▸ Task directions:
With the pictures left aside, write out exactly the lines of the listing below from the line with "You are a GUI" to the line with "Viewport: 625px width, 470px height.", both included, and only those.

━━━ Supplied information ━━━

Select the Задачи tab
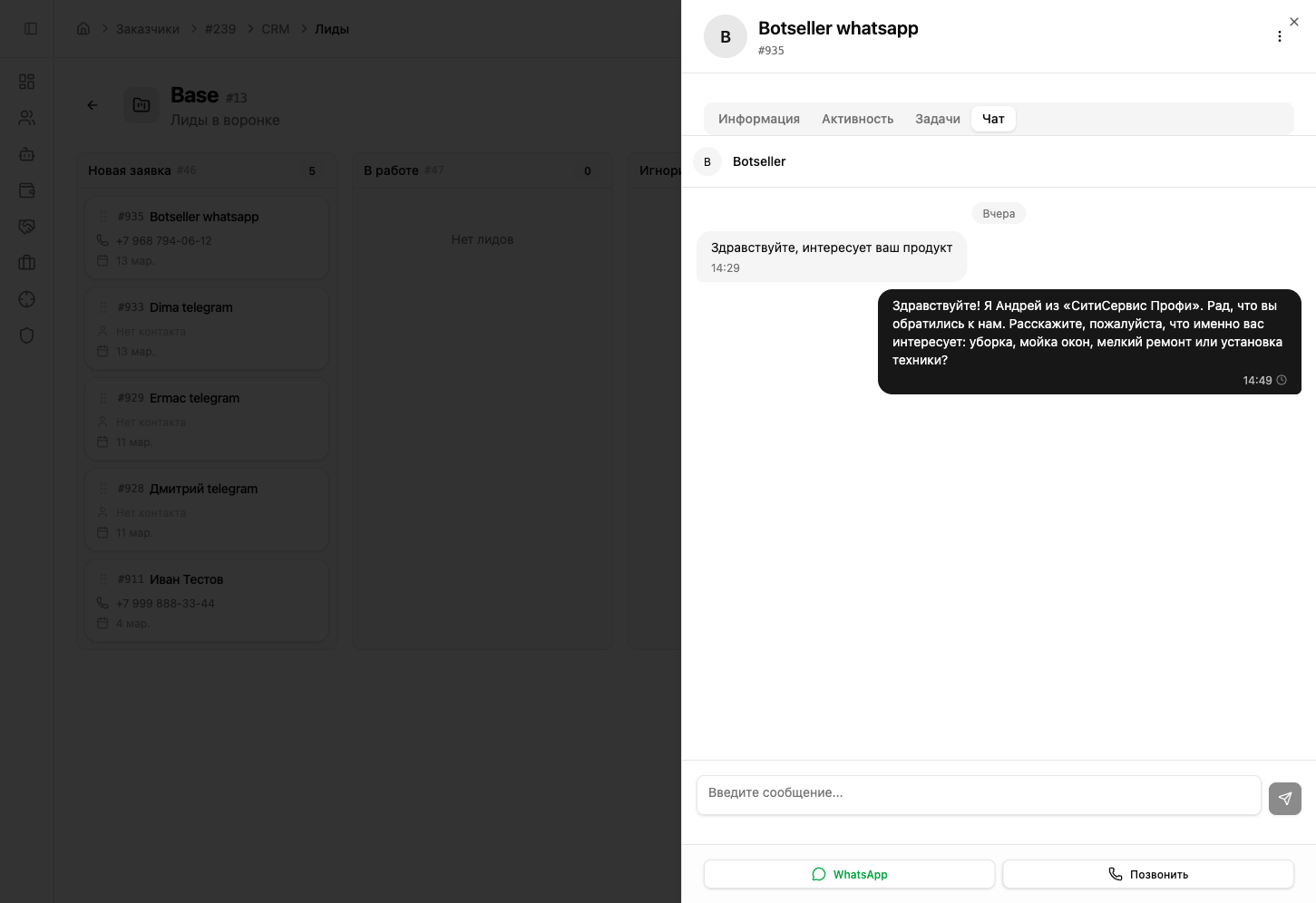 tap(937, 119)
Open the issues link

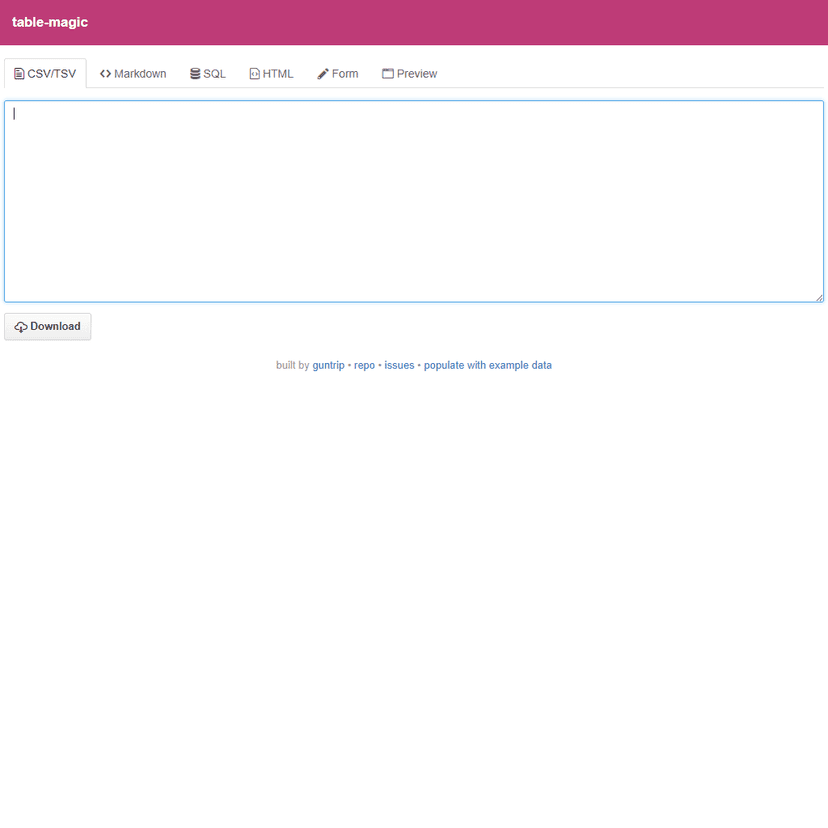pyautogui.click(x=399, y=366)
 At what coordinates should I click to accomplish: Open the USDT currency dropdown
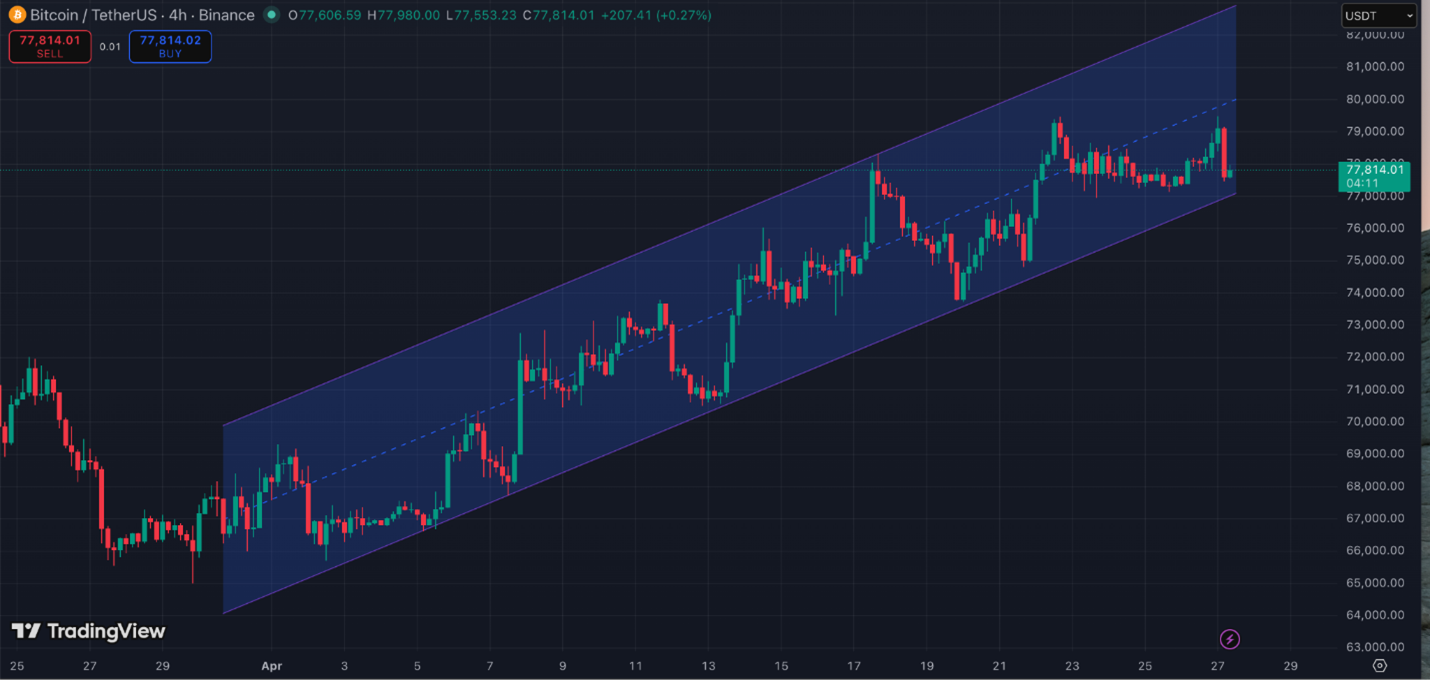[1379, 15]
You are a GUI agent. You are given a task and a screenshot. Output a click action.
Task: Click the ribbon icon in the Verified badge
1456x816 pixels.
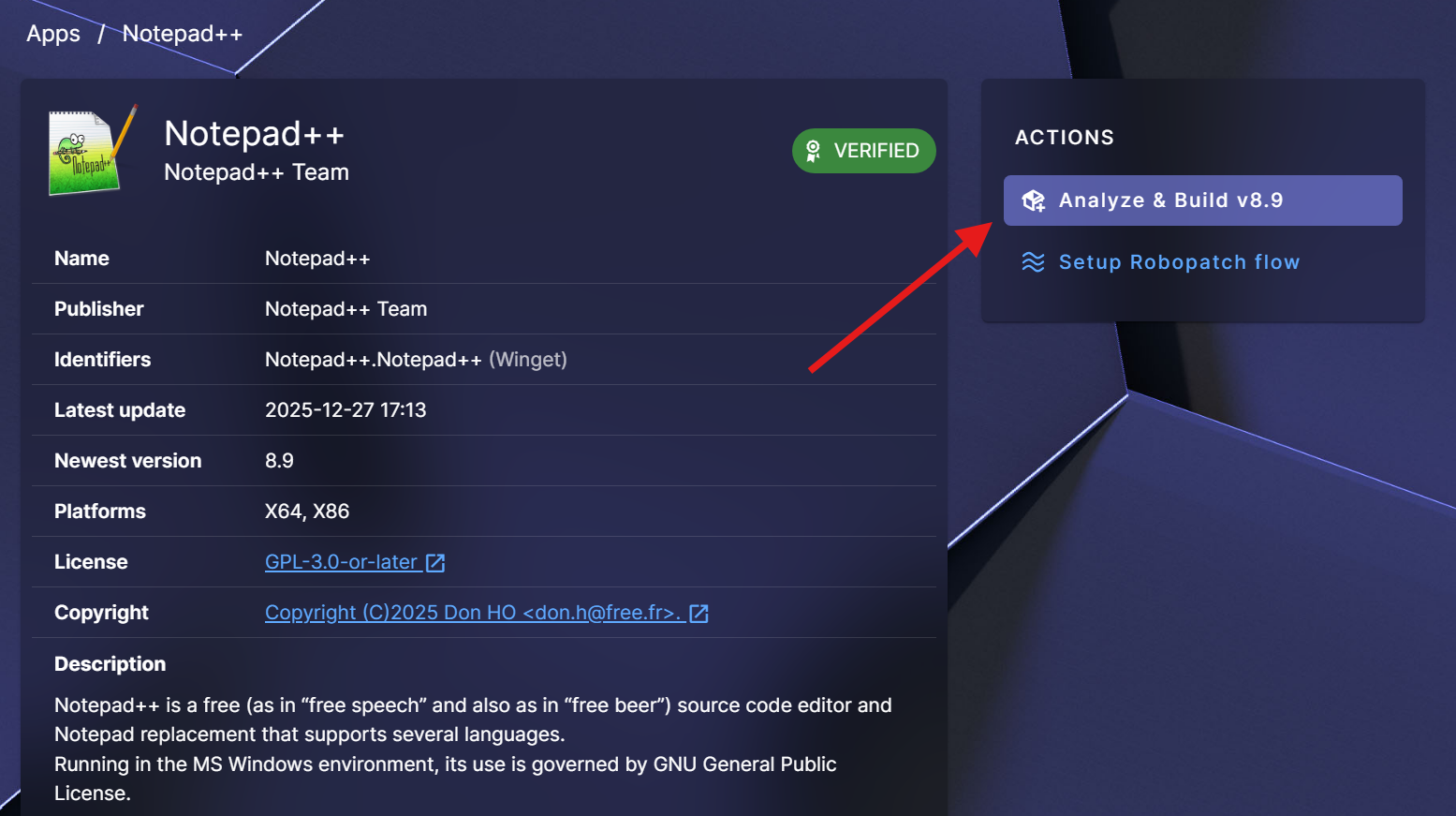813,151
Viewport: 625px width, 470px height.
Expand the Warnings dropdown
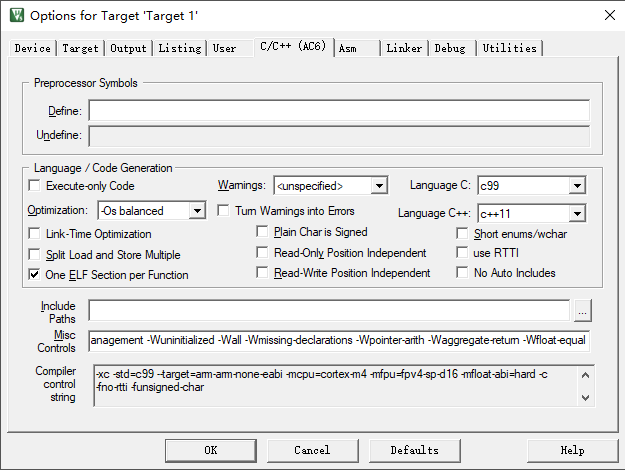click(x=378, y=186)
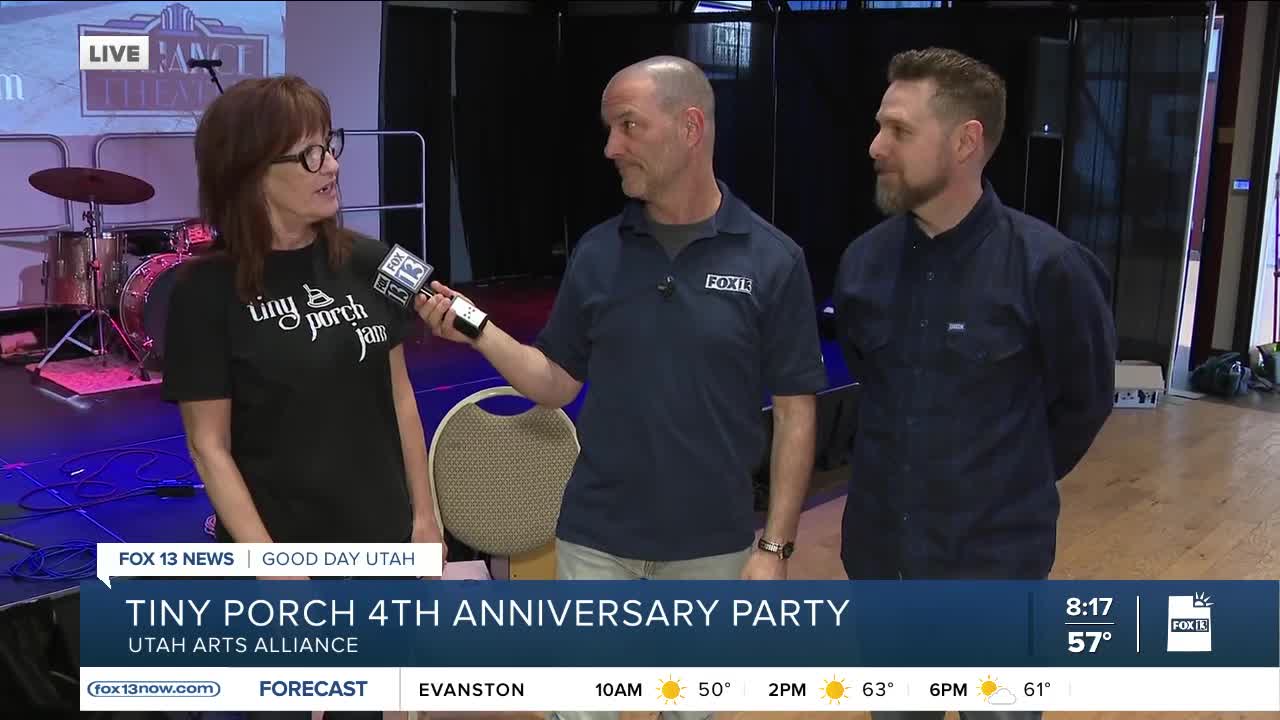Viewport: 1280px width, 720px height.
Task: Click the sun icon next to 2PM
Action: 834,690
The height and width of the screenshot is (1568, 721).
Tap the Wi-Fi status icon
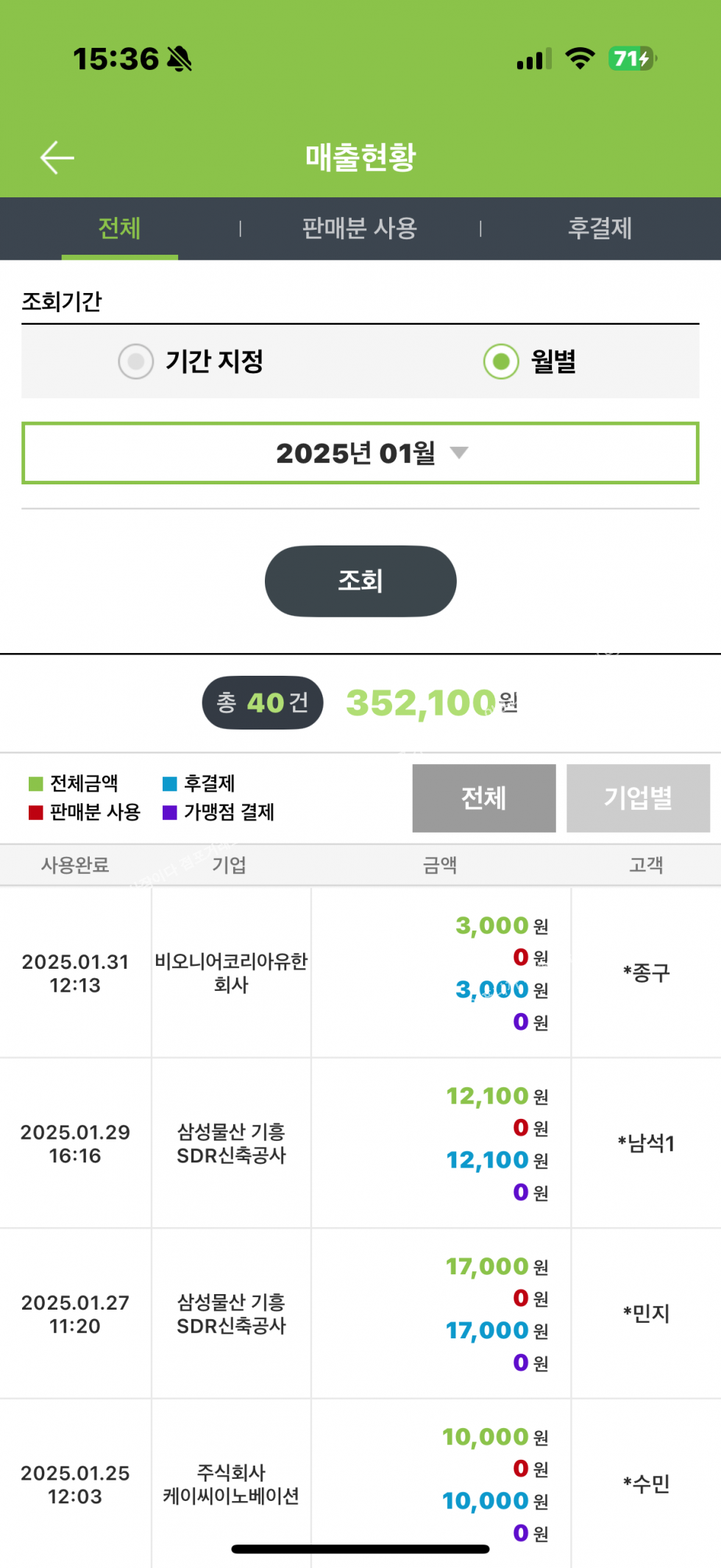point(580,59)
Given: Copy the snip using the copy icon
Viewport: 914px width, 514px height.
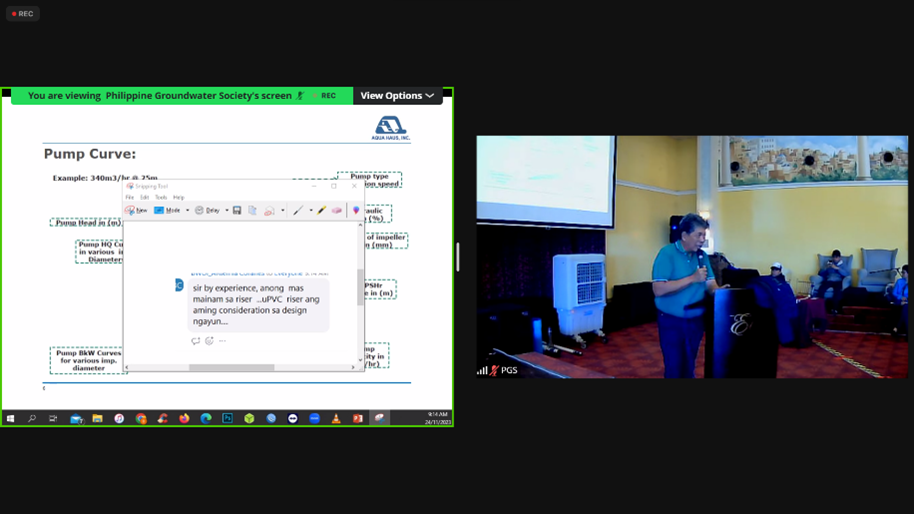Looking at the screenshot, I should click(252, 211).
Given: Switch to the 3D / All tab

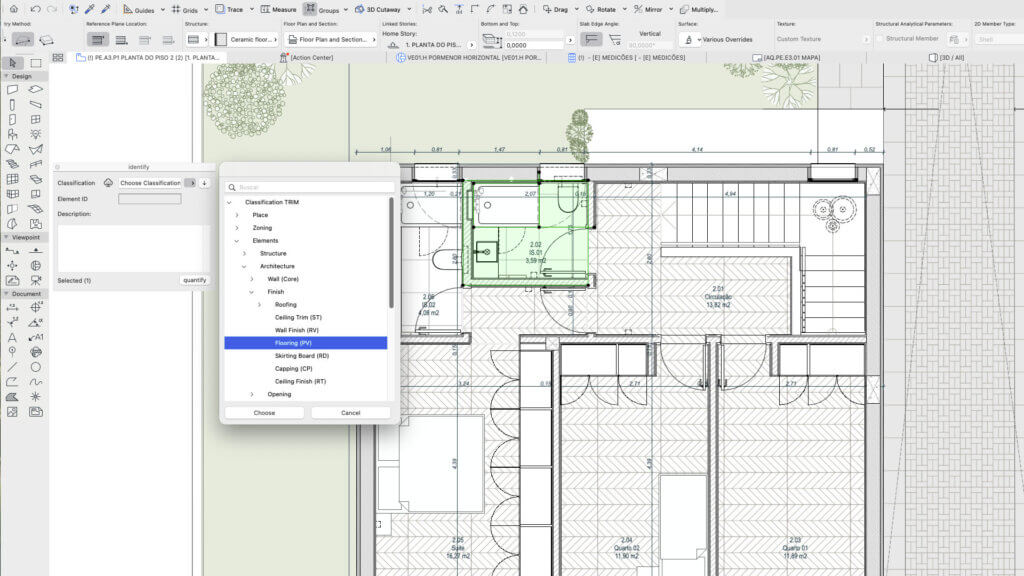Looking at the screenshot, I should 946,57.

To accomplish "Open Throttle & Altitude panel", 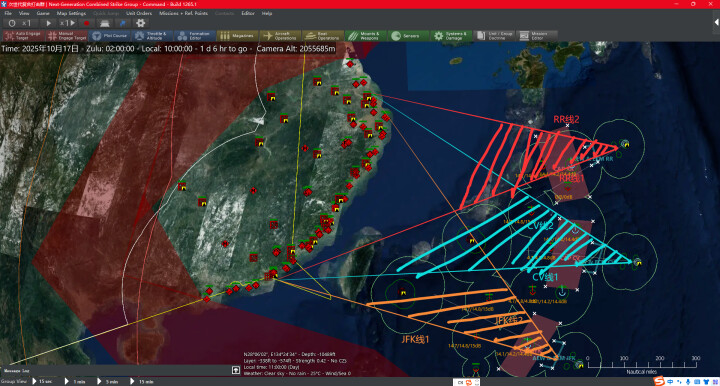I will (x=152, y=36).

━━━

▸ Written solution:
You are a GUI agent. You are given a task and a screenshot. Output a click action.
Task: Click the ribbon icon in the Verified badge
1456x816 pixels.
813,151
Viewport: 625px width, 470px height.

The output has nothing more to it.